Vice president Netumbo Nandi-Ndaitwah says Lüderitz, which is positioned to become Namibia’s energy capital because of emerging industries such as green hydrogen, oil and gas, should make sure the resources improve the socio-economic conditions of locals.

The vice president made the remarks during the official opening of the annual Lüderitz Crayfish Festival.

The festival aims to create a platform for small and medium enterprises to showcase their products and services they offer, for the private and public sectors to interact with their consumers and to position their brands.

Held under the theme ‘Riding the waves towards a sustainable future’, the festival sets out to enhance socio-economic development in the southern harbour town, particularly within the local tourism economy.

“Similarly, we have to develop strong cooperation or mutual understanding between the public and private sectors to enable the country to attract and retain investment,” says Nandi-Ndaitwah.

Lüderitz offers much in terms of recorded history, tourist attractions and crayfish, as well as other unique seafood.

With the construction of the railway, the town has also become a trade port for landlocked southern African countries.

The town is currently rearing to become an epicentre for oil, gas and green hydrogen industries and over the weekend also saw the groundbreaking ceremony for a salmon farm.

During the construction phase of the /Hau-//Khaeb Green Hydrogen Project, an estimated 13 000 temporary jobs and thereafter 5000 permanent jobs are to be created.

The Benguela Blue Aquafarming project is estimated to create 600 full-time employment opportunities, with an additional 1500 indirect employment opportunities.

The farm off the Lüderitz coast will, at maturity, produce 35 000 tonnes of premium Atlantic salmon through a hatchery, targeting both local and international markets.

Nandi-Ndaitwah says the changing economic circumstances in the country require effective, comprehensive strategic planning from authorities on both regional and national levels if they are to serve the people of this country efficiently and effectively.

“Most importantly, we need knowledgeable and skilled labour in administration and business management,” she says.

The vice president reminded investors to respect the country’s labour laws, while stressing that transferring skills from expatriates to Namibians is critical.

“As a government, we also believe in good labour relations, an important element for productivity. They should be respected at all times. I am referring to Namibian laws; there should be no shortcuts to our labour laws.
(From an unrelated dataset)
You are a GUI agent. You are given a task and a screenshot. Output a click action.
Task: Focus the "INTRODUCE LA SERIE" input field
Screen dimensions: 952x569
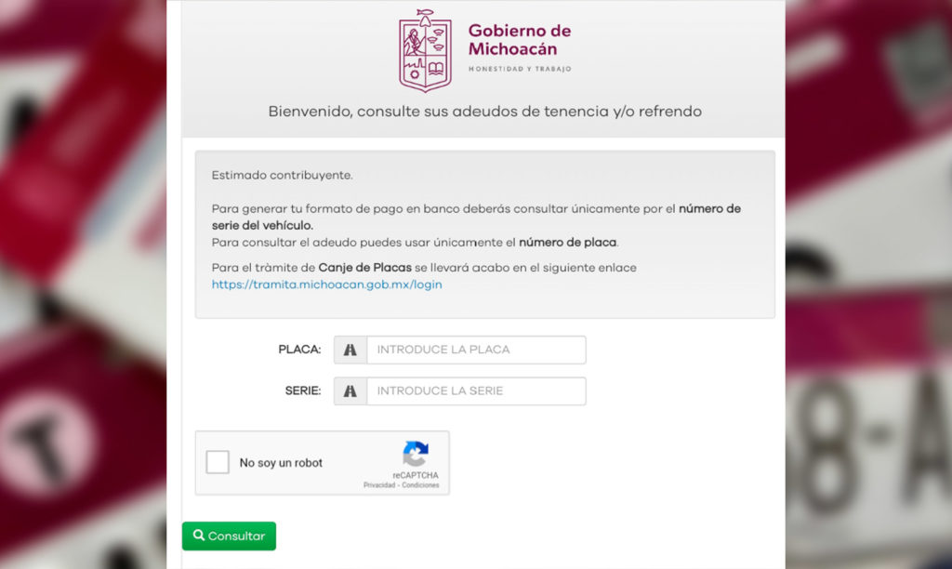(476, 391)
Our labour force is the biggest asset we have to develop this country, and they need a conducive environment,” she says.

The Namibia Investment, Promotion and Development Board facilitated the aquafarming investment expected to commence with the cultivation of salmon in 2025, with the first harvest expected in 2026.

The Lüderitz Crayfish Festival has grown from nothing to a fully operational fund with trustees, and it is now able to fund itself through various sponsors.

The event, which started off with only 23 exhibitors in 2008, stood at 122 exhibitors and attracted up to 7  000 visitors in 2024.